On 28 December 2021, Bullseye lodged its target’s statement disclosing that as of that date Emerald held a relevant interest in 46.09% of Bullseye’s shares.
The offer is scheduled to close on 14 January 2022.2
The applicant submits, among other things:
- that the target’s statement, and potentially the bidder’s statement, are deficient and prevent Bullseye shareholders making a properly informed decision in relation to the offer
- an alleged contravention of section 6063 by Emerald as a result of the pre‑bid acquisitions and the acquisition of a relevant interest in the shares held by the Bullseye directors, as well as an undisclosed association between Emerald and each of the Bullseye directors
- that other alleged undisclosed associations between Emerald and Bullseye shareholders can be inferred as a result of the high level of acceptances into the offer over the Christmas period and before the release of the target’s statement, particularly given the significant dilution through the issue of Bullseye shares since Emerald’s announcement on 7 December 2021
- an alleged breach of Emerald’s continuous disclosure obligations as a result of failing to disclose to ASX the execution of the Bid Implementation Agreement in the period between 29 November 2021 and 7 December 2021
- a contravention of the principles in section 602 resulting from the failure by each of Bullseye and Emerald to announce the Bid Implementation Agreement at the time of execution
- a contravention of the principle in section 602(c) for at least the following reasons:
- Bullseye shareholders who had their shares acquired as part of the pre‑bid agreements received a benefit over and above other shareholders
- Bullseye shareholders, optionholders and noteholders who were issued shares, options or notes (respectively) in the period where Bullseye was in discussions with Emerald stand to receive a short‑term uplift in their investment and
- the issue of a significant number of Bullseye shares whilst Bullseye was in discussions with Emerald at a significant discount to the Emerald bid price has diluted the interests of the pre‑existing Bullseye shareholders and therefore potentially deprived them of the opportunity of a higher bid price based on total enterprise value absent such dilution and
- a potential contravention of section 621, as a consequence of the delay in announcing the execution of the Bid Implementation Agreement, on the basis that the value of the offer under the bid is lower than the highest price paid by Emerald for Bullseye shares in the 4 months prior to the bid.

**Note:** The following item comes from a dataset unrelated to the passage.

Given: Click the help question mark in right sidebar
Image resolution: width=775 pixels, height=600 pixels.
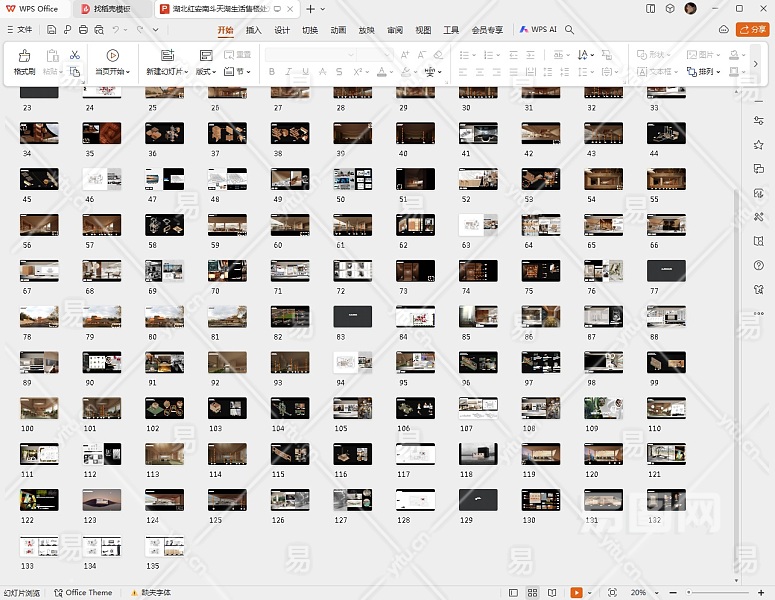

The applicant seeks an interim order restraining Emerald from processing any acceptances under the bid prior to the application being determined.
The applicant seeks final orders including to require corrective disclosure from Bullseye and Emerald, to vest certain Bullseye shares acquired by Emerald and, in effect, whatever orders the Panel considers necessary to address the ‘springboard’ advantage gained by Emerald through its pre‑bid conduct that is found to have been unacceptable.
Allan Bulman
Chief Executive, Takeovers Panel
Level 16, 530 Collins Street
Melbourne VIC 3000
Ph: +61 3 9655 3500
takeovers@takeovers.gov.au
1 As disclosed in Bullseye’s target’s statement
2 Late on 6 January 2022 (the same evening the application was lodged), Emerald made an announcement declaring its offer unconditional, accelerating the payment terms under the offer and disclosing a relevant interest in 52.85% of Bullseye
3 All statutory references are to the Corporations Act 2001 (Cth), and all terms used in Chapter 6 or 6C have the meaning given in the relevant chapter (as modified by ASIC)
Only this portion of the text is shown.